CEO Stefano Marani said in a trading statement on Tuesday the company expected its headline loss per share for the year to end-February to decrease from 36.29c to between 31.4c and 24.1c, an improvement of between 13.5% and 33.6% year on year.
The company first acquired its petroleum production rights on a farm in the Free State in 2013 for $1 (R15.68 at today’s rate) and is now valued at about R5bn on the JSE.
Renergen’s subsidiary Tetra4 wholly owns the Virginia Gas Project in the Free State — SA’s only onshore petroleum development right — which contains among the world’s highest helium concentrations.
Helium is a byproduct of natural gas and is used in the production of computer chips, cellphones and more.
The state-owned Central Energy Fund (CEF), whose mandate includes securing SA’s energy security, said in March it was looking to buy a 10% stake in Tetra4.

Earlier in March, Renergen announced that Canadian group Ivanhoe Mines may spend as much as $250m (R3.91bn) to acquire a controlling stake, inking a R200m deal for an initial 4.35%.

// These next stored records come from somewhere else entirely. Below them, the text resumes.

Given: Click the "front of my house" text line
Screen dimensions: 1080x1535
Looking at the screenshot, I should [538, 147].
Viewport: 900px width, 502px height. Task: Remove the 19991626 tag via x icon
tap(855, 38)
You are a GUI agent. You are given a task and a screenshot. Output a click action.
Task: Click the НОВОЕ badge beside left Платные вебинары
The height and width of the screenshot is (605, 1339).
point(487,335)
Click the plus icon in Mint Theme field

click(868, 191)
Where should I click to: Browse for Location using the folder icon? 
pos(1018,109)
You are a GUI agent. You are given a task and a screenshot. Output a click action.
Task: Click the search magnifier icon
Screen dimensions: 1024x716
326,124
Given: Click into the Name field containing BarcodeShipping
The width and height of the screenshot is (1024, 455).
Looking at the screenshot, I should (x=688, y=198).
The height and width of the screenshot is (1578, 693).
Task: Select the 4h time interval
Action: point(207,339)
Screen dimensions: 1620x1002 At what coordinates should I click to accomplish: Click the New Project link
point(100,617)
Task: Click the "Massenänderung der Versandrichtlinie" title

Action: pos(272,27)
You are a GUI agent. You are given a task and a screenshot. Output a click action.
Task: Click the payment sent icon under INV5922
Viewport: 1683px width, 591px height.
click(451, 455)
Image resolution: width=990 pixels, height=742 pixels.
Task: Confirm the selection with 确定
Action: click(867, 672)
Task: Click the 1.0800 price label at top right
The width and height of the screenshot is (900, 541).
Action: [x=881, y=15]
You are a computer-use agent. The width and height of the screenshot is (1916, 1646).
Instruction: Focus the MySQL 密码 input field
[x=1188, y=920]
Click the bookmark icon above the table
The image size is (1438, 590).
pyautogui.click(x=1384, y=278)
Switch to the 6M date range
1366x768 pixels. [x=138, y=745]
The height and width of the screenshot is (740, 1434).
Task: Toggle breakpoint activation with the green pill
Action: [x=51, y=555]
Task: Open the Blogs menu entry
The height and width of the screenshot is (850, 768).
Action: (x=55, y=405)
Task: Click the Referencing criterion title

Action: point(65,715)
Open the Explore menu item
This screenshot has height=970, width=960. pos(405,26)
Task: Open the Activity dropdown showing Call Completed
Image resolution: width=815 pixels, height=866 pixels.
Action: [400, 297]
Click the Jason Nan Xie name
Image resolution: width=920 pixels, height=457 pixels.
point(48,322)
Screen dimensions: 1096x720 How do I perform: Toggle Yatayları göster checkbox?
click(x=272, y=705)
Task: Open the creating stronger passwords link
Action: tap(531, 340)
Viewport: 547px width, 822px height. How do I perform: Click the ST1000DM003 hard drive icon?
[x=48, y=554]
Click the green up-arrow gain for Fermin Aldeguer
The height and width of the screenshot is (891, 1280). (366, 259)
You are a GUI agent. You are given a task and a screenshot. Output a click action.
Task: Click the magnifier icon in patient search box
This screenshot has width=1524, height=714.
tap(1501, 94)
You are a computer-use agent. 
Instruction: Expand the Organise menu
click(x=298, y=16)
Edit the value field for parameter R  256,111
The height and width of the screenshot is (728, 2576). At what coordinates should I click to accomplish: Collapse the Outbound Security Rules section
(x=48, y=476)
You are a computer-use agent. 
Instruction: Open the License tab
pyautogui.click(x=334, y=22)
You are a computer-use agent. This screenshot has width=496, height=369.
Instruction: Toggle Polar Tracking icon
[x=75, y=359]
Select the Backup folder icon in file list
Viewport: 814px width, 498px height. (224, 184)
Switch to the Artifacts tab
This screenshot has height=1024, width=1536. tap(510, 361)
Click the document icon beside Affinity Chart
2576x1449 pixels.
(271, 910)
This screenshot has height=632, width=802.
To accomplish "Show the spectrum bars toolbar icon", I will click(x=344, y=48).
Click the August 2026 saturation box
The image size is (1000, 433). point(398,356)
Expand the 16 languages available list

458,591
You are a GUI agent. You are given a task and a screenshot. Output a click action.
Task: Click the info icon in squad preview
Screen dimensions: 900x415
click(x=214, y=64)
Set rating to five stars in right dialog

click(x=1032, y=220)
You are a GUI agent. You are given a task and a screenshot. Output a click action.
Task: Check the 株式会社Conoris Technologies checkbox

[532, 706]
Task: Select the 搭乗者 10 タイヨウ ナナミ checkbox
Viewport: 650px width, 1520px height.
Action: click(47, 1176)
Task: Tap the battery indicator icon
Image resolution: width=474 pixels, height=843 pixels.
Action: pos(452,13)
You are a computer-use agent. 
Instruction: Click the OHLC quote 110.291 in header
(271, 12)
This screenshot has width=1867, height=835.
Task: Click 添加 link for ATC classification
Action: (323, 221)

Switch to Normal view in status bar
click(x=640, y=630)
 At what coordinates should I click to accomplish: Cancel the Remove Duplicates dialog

Renergen’s phase 1 is on track to begin production in April, with an expected output of 2,700GJ of liquefied natural gas a day and 350kg of helium, while the group is also gearing up for phase 2 of its development, a more substantial project that is expected to produce at least 24,000GJ, at an estimated cost of $800m-$900m.
The company expects to publish its final results on May 19.
By the JSE’s close on Tuesday Renergen’s share price was 0.65% lower at R38.44.